_PROBLEM TO WORK ON:_ Whenever a line in the data below includes the string "each", copy it out.

_DATA PROVIDED:_

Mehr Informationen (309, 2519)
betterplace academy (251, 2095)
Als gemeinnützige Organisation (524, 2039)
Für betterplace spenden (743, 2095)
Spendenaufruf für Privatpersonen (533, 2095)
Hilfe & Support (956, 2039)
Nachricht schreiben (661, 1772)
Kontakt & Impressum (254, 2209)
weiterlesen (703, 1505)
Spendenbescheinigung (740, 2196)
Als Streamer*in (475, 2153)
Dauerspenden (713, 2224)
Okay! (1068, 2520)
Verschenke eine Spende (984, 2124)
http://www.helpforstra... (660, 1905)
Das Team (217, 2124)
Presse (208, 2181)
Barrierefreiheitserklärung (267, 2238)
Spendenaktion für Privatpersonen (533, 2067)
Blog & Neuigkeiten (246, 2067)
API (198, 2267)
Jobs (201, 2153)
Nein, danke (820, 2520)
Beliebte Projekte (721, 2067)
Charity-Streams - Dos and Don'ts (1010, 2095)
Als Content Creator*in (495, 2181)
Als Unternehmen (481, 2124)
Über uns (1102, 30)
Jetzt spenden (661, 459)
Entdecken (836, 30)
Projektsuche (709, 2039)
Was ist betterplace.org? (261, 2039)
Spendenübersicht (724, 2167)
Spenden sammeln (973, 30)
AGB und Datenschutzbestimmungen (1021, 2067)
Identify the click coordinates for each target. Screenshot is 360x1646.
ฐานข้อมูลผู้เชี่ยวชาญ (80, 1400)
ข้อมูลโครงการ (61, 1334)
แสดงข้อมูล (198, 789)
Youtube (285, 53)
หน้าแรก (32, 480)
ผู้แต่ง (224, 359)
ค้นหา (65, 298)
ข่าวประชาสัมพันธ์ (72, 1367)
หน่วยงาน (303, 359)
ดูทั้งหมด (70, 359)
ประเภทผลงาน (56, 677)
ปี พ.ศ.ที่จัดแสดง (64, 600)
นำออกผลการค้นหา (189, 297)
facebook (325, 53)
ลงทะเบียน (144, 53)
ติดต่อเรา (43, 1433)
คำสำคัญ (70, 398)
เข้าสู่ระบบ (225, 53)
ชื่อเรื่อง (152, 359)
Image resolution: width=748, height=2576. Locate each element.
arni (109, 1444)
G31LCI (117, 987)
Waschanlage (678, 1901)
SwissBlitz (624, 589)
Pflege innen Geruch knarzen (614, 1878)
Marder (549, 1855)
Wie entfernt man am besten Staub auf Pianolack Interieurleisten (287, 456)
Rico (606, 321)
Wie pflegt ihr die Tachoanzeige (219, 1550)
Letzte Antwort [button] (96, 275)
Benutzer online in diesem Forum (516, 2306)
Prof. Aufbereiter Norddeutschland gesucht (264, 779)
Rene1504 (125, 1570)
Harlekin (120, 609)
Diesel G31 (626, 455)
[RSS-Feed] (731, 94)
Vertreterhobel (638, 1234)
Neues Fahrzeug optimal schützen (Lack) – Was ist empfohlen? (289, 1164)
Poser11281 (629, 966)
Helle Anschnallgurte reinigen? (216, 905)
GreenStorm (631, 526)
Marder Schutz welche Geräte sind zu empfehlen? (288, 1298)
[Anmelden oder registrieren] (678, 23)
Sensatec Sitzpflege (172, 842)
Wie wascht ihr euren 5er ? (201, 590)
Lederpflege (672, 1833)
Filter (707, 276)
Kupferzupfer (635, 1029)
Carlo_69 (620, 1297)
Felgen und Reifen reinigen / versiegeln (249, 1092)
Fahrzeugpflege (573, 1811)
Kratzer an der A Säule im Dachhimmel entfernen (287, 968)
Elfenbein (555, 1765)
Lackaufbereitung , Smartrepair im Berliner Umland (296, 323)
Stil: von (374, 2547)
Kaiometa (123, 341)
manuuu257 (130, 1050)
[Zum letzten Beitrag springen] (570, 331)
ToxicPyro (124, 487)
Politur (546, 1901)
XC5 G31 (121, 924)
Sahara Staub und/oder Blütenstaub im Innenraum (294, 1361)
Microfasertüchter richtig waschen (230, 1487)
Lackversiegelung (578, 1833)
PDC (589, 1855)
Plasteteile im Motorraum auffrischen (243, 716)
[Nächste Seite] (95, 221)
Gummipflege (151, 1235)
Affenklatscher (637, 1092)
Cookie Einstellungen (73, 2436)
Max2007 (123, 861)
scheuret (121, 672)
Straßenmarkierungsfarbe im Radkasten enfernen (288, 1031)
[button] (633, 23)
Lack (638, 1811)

_WRITTEN SOLUTION:_
Identify the click coordinates for each target. Screenshot is 360x1646.
Image resolution: width=748, height=2576. Locate each element.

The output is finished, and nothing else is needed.